# Fireline



## StormCaster (Jan 31, 2006)

Any opinions on fireline?


----------



## david123 (Jun 24, 2004)

*fireline*

I like it.......I have my surf spinning reels spooled up with it and also the penn 209M. I've noticed that last year's green is softer than this year's smoke color. I haven't seen any of the new stuff in green yet.


----------



## ReelinRod (May 29, 2003)

I only use it on my lighter set-ups for lead slinging, sluggo-ing and plugging. It behaves better than PowerPro in the under 20lb ratings. 

http://www.pierandsurf.com/forum/showthread.php?p=173985#post173985


----------



## NTKG (Aug 16, 2003)

sgt.

i have had trouble with the lighter stuff in fireline, i know kenny likes the hell outa fireline and alot of the other guys down south use 8lb fireline, but i find it comes off in coils almost like mono vs the limpness of PP.

do you have another issue with PP? or should i just invest in a spool to try out.

i use the braid more for distance than for strength. i had a bad experience when fireline first came out with the coating coming off after a while and almost like the fibers were being held together by pressure of the lure... if you knwo what i mean.

also while we're on fireline, do you see a difference in the new fireline vs the old stuff?

thanks

neil


----------



## david123 (Jun 24, 2004)

*fireline*

NTKG

I have spooled up some of my ice fising gear with the new 10# Smoke Color Fireline and it is stiffer than the older 30 # green i have on my surf gear. Don't know if the new green is equally stiff. I haven't cast any of it yet as I haven't had opportunity to replace any on the casting / spinning gear yet.


----------



## ReelinRod (May 29, 2003)

Neil, the lowest I go is 14lb test. I actually like the fact that Fireline has some "body" to it.

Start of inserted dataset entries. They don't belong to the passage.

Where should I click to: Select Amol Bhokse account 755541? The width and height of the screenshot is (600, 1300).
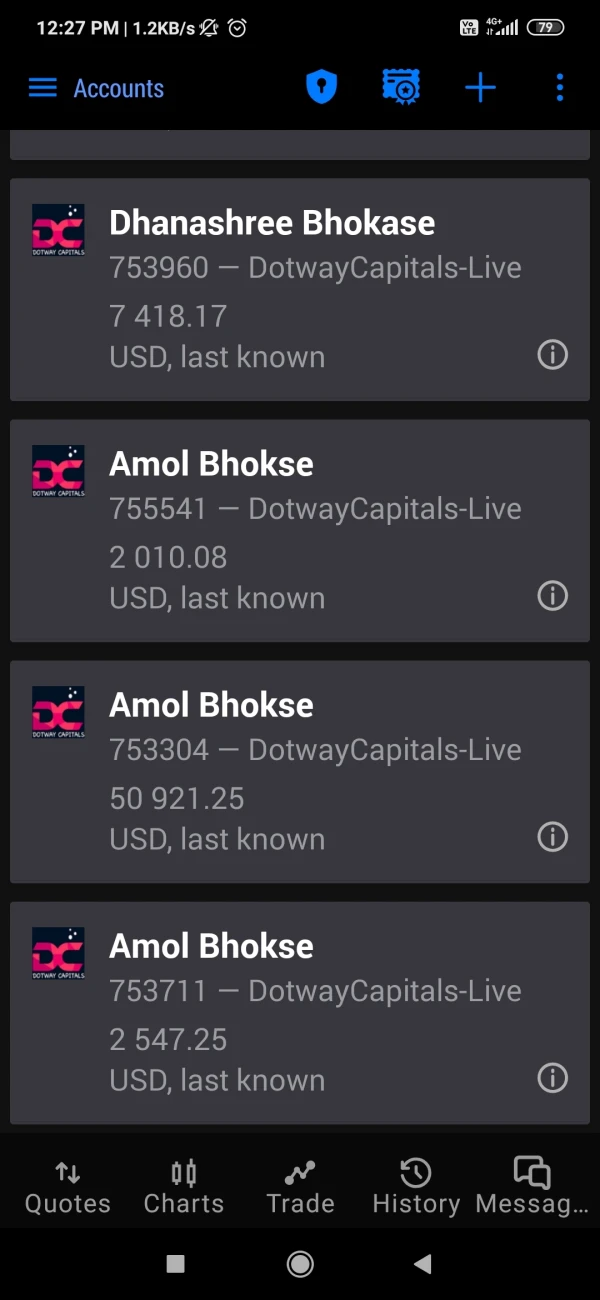(x=300, y=531)
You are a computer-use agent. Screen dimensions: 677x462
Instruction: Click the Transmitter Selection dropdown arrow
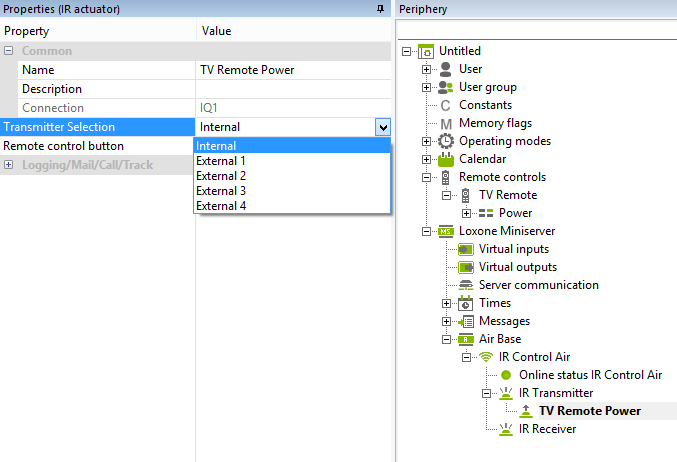(382, 127)
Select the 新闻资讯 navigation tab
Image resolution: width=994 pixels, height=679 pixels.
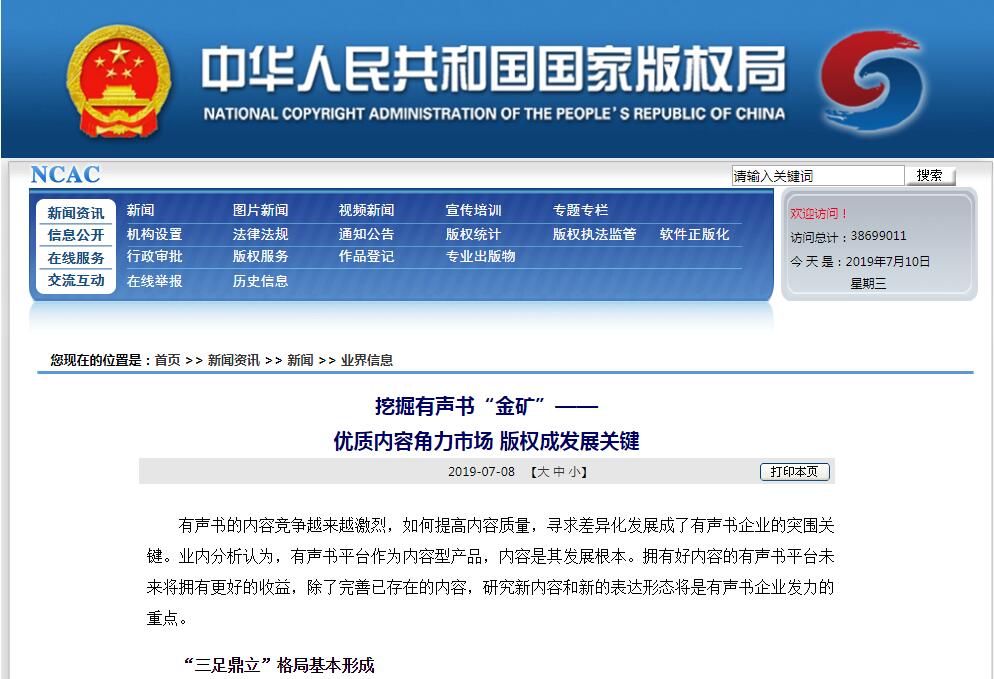click(76, 213)
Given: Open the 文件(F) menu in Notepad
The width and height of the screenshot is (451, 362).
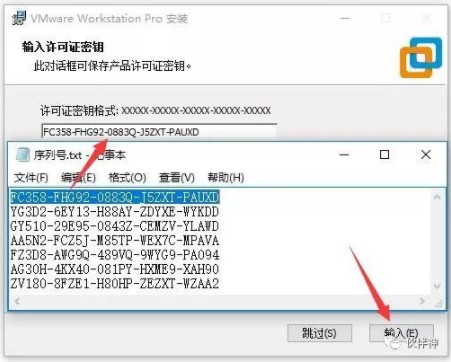Looking at the screenshot, I should click(x=31, y=177).
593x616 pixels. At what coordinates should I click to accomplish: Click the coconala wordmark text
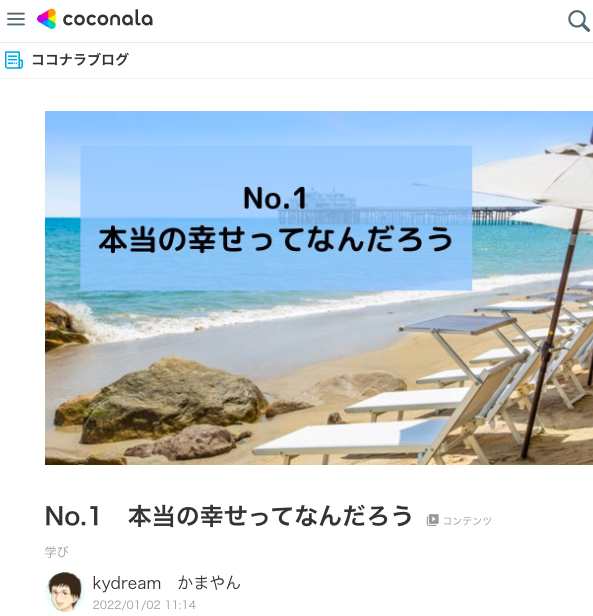click(108, 19)
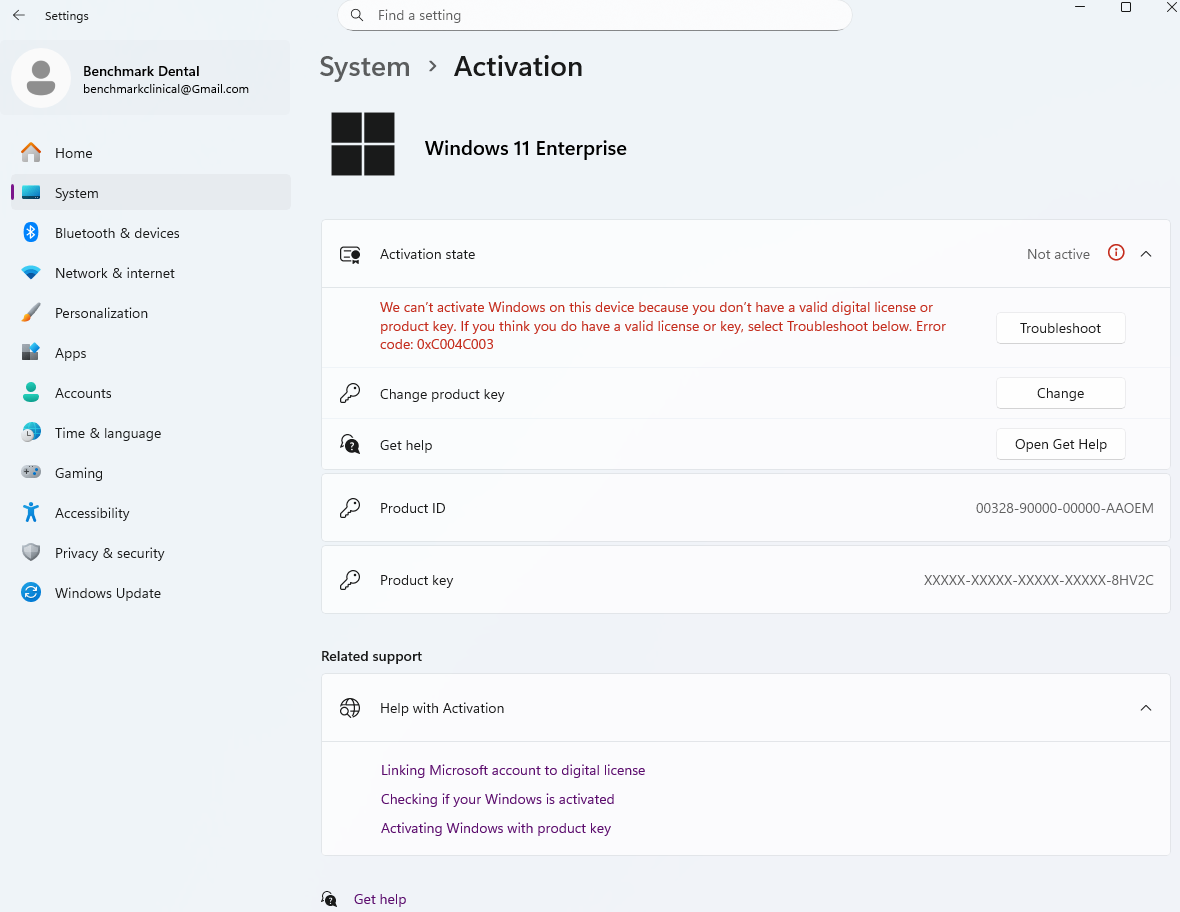Screen dimensions: 1180x912
Task: Click the red activation error info icon
Action: point(1116,253)
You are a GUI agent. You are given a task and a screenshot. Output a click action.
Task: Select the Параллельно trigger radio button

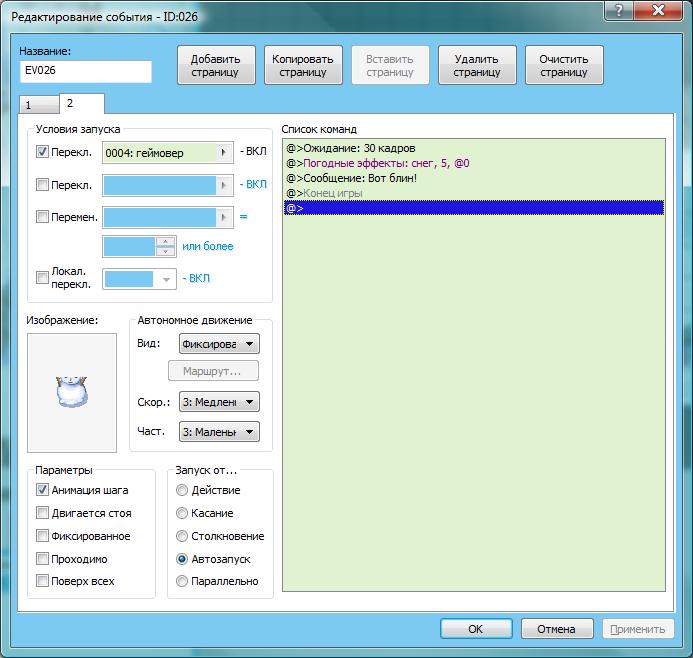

PowerPro in 15 and under is to limp for me for using light plugs and leadheads. 

As to new vs. old, I can't say. I bought a service spool a couple years ago and still have a couple fills worth left on it.

Sorry, not much help


----------



## JAM (Jul 22, 2002)

Currently have 8 lb pp on a trout setup I got its like 1 lb dia. No problems @ all as far as twist or wind knots ... Use the 15 on my macks setups all last year and got used to it after a while... Expensive and I still prefer mono to it but to get more line on a smaller reel I gues I like it ofr that.. JAM


----------



## NTKG (Aug 16, 2003)

i didnt know you could get 8lb pp. i've been using 10 and dont think i need that much even for the pups with all the capacity


----------



## JAM (Jul 22, 2002)

Fit 300 no backing on a little 2500 Daiwa Exceler.. Its just weird stuff to me.. Would not mind try a big red one on that setup .. Got enough line for him .. JAM


----------



## NTKG (Aug 16, 2003)

JAM said:


> Fit 300 no backing on a little 2500 Daiwa Exceler.. Its just weird stuff to me.. Would not mind try a big red one on that setup .. Got enough line for him .. JAM



yeah i'd say so buddy...


----------



## StormCaster (Jan 31, 2006)

Think I will load the spinners with Fireline. Thanks for the information about Fireline.


----------